→ **DOCUMENT TEXT**
Moscato, who Moldea wrote was connected with alleged mob enforcer Salvatore "Sally Bugs" Briguglio, said Ralph Picardo tipped off the FBI, but agents never found the drum during a three-month search.
Moldea, author of the book "The Hoffa Wars,"
told the New York Daily News that he believes Hoffa was killed on a farm outside of Detroit and then driven back to New Jersey to be buried in the dump.
"I have not solved the case," Moldea explained. "I've put together the most reasonable scenario of what happened."
The author wrote in Gang Land News that he did not believe Frank "The Irishman" Sheeran was involved in Hoffa's murder, another theory that has been written about.
"As I politely told Robert De Niro last December, who still may play Sheeran in a movie adaption of [Charles] Brandt's book, 'I Heard You Paint Houses,' Sheeran has successfully conned a lot of people despite his conflicting versions of events," he said.
Hoffa's daughter, Barbara Crancer, a retired judge in St. Louis,
told the Detroit Free Press this week that the window is closing on ever definitively solving the mystery of her father's disappearance.
"Most of the people that were suspects are gone," Crancer told the newspaper. "I guess it won't be solved. It would be a comfort to find his body, but I don't think we will.
"[The disappearance anniversary is] a sad time for us. If you ever have anyone in your family who is taken away from you by force, you know what a gap it leaves in your heart. You miss them so much."

→ **WHAT TO WORK ON**
In the passage on Jimmy Hoffa's disappearance, where does Moldea believe Hoffa was killed?

→ **DATA FOR REVIEW**
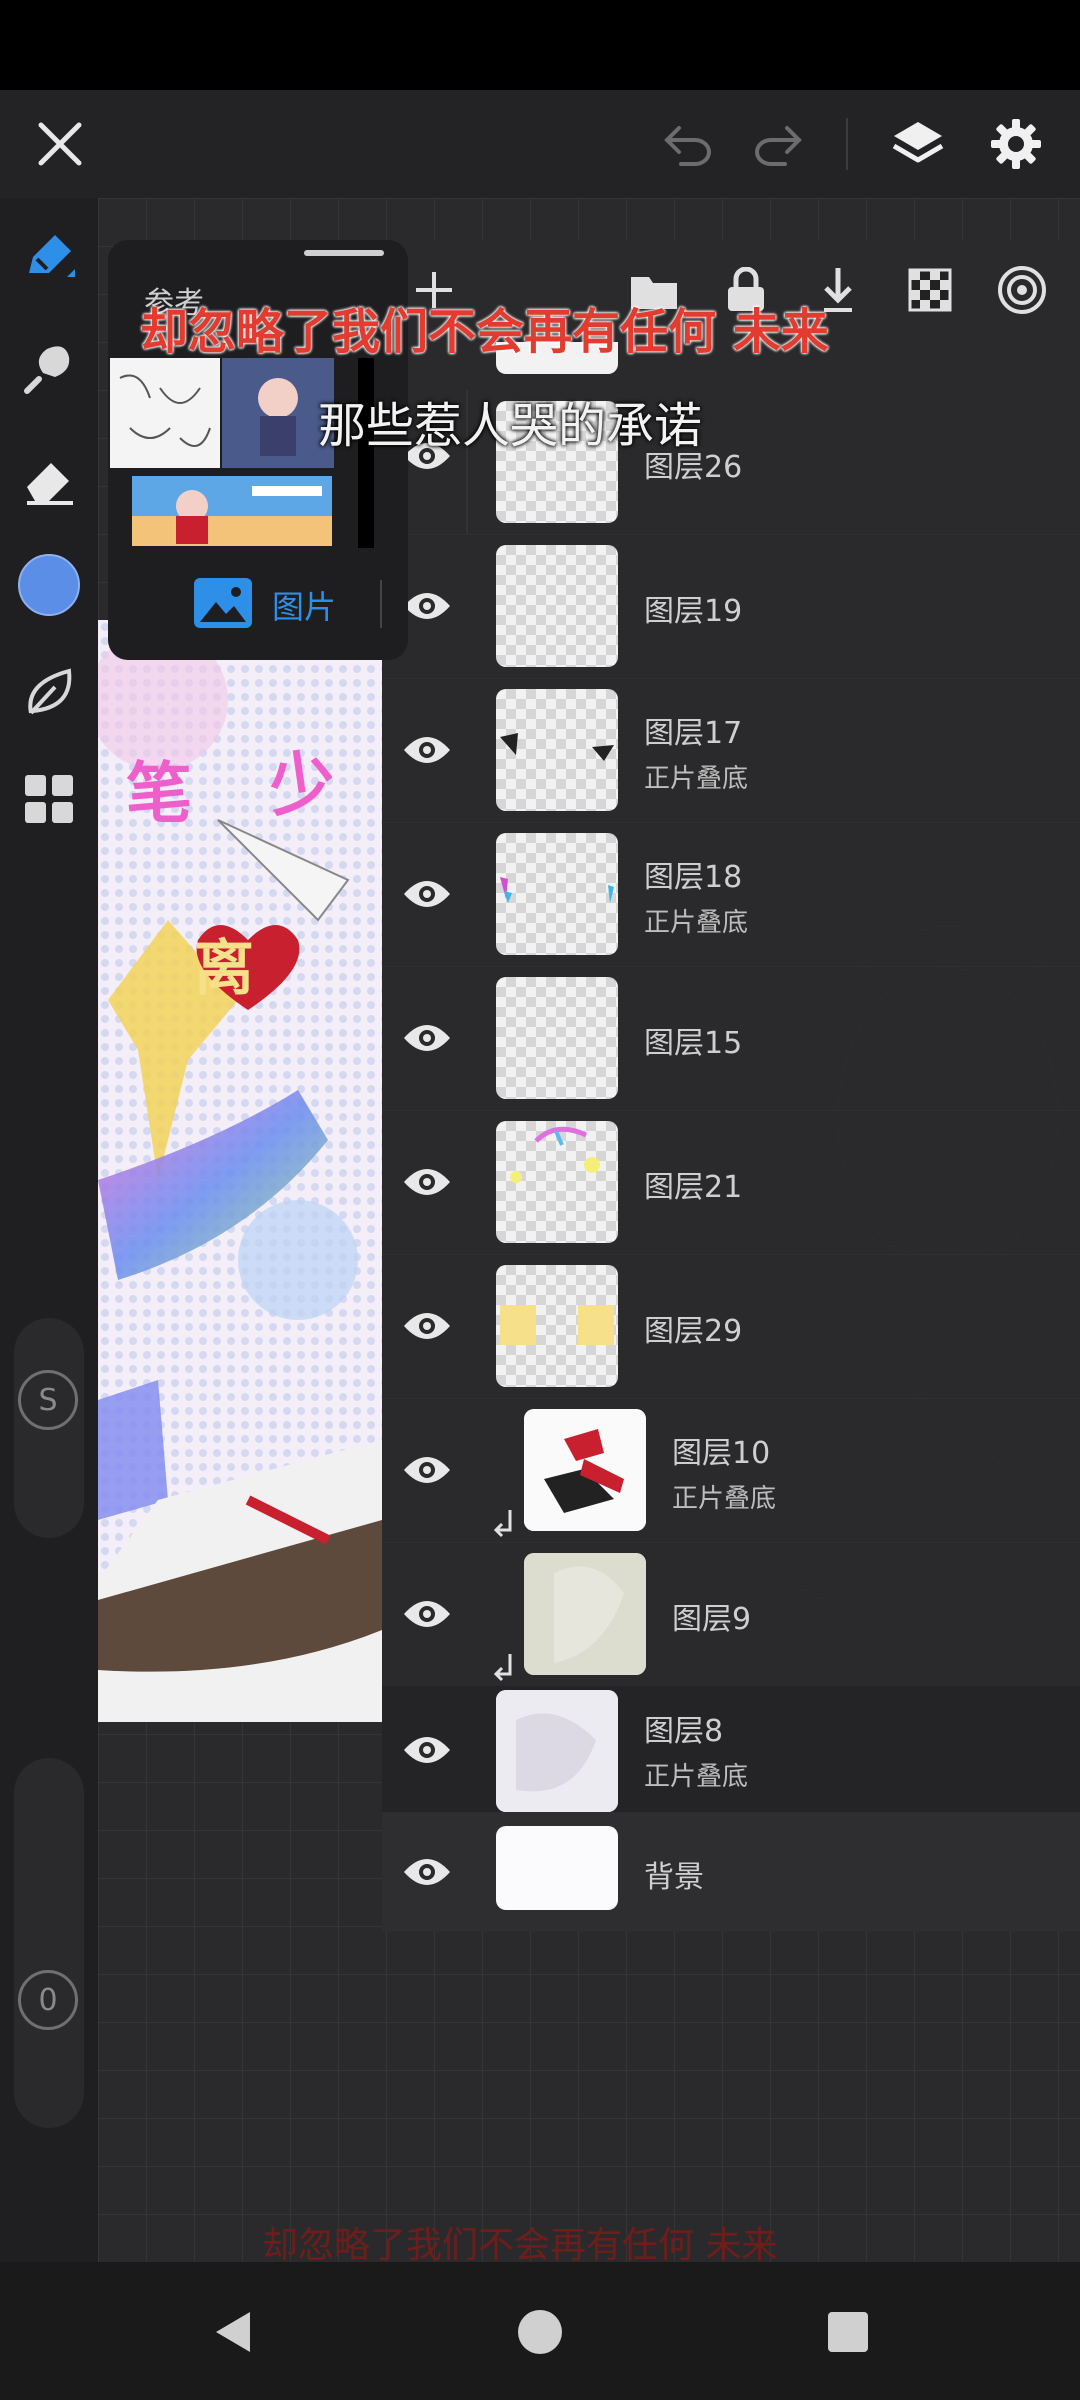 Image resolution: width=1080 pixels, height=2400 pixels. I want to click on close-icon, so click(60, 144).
...
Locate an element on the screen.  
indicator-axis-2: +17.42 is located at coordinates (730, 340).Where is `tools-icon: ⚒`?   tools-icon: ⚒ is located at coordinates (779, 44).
--
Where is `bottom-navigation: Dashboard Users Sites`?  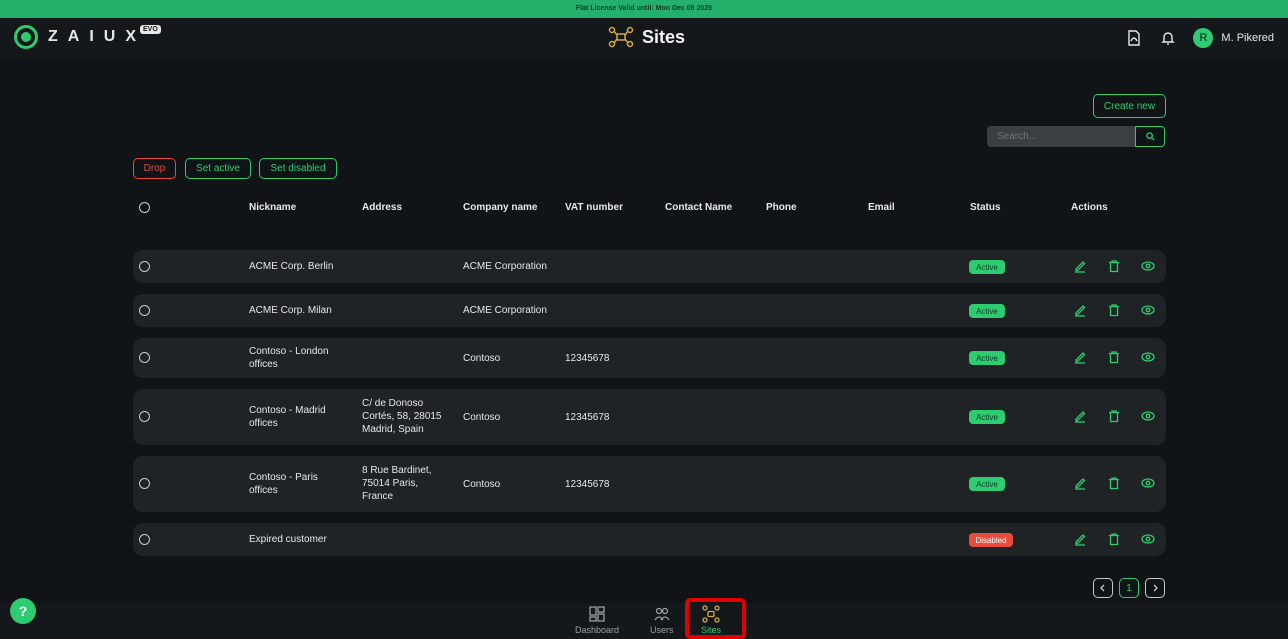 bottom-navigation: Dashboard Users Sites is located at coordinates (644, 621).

→ **OUTPUT FOR THIS EXERCISE**
On a farm outside of Detroit.